Wellbeing has always been a lesser priority for policy-makers, rather than the core focus. They seem to love to talk like it’s important, but when it comes down to it, academic success, measured by numbers, is always first. Even the latest Framework for Improving Student Outcomes (FISO), from the Department of Education and Training Education Victoria, bundles “whole school approach to health, wellbeing, inclusion and engagement” down the bottom of their list of eight pre-conditions for school improvement. It is quite literally at the end of the list, and oddly, what looks like wellbeing seems to be more about building the capacity of children to cope with the system rather than policy attempts at transforming it.
What’s really odd is that for things that should be a race, like vaccination rates, politicians are inclined to think they’re not, and for things that shouldn’t be a race, like learning, they are only ever conceived as precisely that. No one is allowed to fall off the pace, lest, heaven forbid, the NAPLAN numbers turn sour, or the ‘Olympics’ of PISA ratings have us slipping down the medal tally. Perhaps we shouldn’t be surprised, in the last 40 years especially, we’ve turned our schooling system into an individualist zero-sum game of mass-produced insecurity.

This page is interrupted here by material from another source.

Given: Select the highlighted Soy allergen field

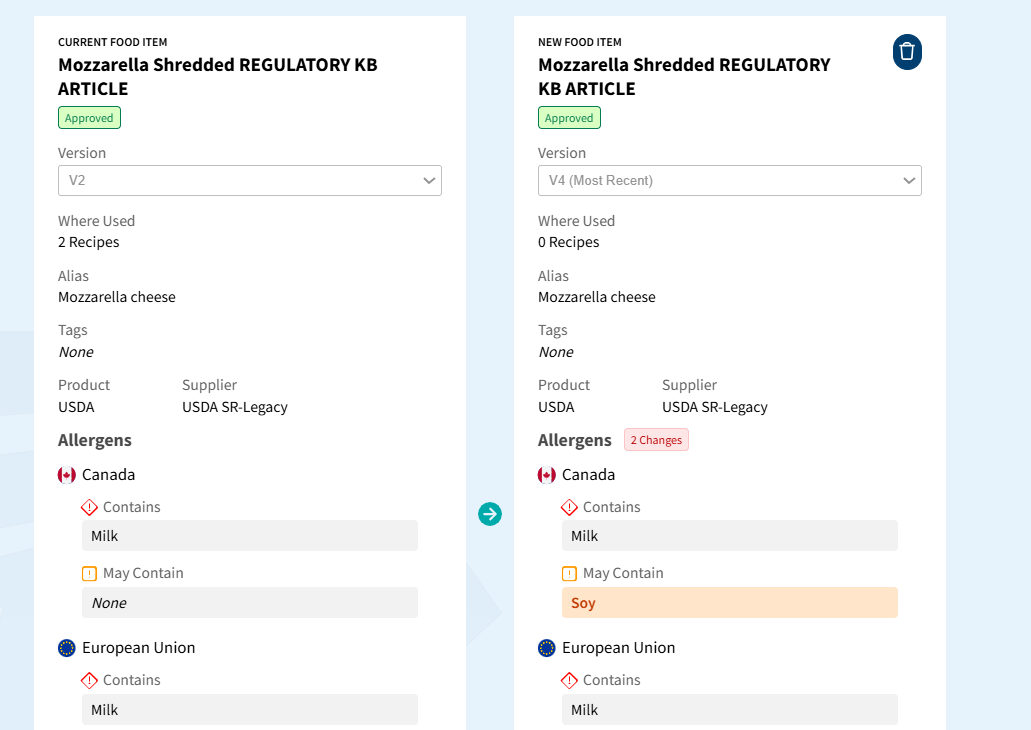Looking at the screenshot, I should click(x=729, y=603).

Politicians seem to be more interested in getting our kids vaccinated just to get them back in class, to get them back to their ATARs, and the schools back to their competition for academic achievement and climbing league tables. Yet, COVID-19 is a disaster that doesn’t seem to want to go away. Teachers have been reporting ‘shattering’ work pressure, and things aren’t letting up with so many still under lockdown. Mental health issues amongst our young has doubled during the pandemic. And, as has been pointed out, “children and young people can be particularly vulnerable to the emotional impact of disasters and they look to the adults around them for reassurance and protection”. This isn’t going to be easy, when there are many adults who are barely coping themselves and seeking help in record numbers.
Educators are well aware of the wellbeing issues that are on the rise. But they are caught between parent anxiety, the need for someone to keep the kids occupied while parents struggle with working from home, and the structures of schooling and assessment that are unrelenting in its focus. There are a number of ‘elephants in the room’, but parents’ longer term anxiety about their children’s futures can be eased by a fundamental restructuring of education away from the hyper-competition it has become. As some are already suggesting, it’s time to abandon the ATAR factory and start thinking about alternatives. We should have been doing this all along, but the ATAR ‘perfect score’ has long dominated the media imagination. If we can head off these obsessions, just maybe, wellbeing could then be front and centre ahead of other curriculum priorities rather than an afterthought. If we get wellbeing right, we just might find ourselves on the path to the optimal environment for learning rather than the hypercompetitive one that we have.
Dr George Variyan is a lecturer in Master of Educational Leadership in the Faculty of Education at Monash University. His background includes teaching, learning and leading in schools in Australia and overseas. George’s engagement in research is based on a critically orientated sociology, which explores human agency in the relationship between education and society. Key interests include educational sociology, gender, social justice, and ethics.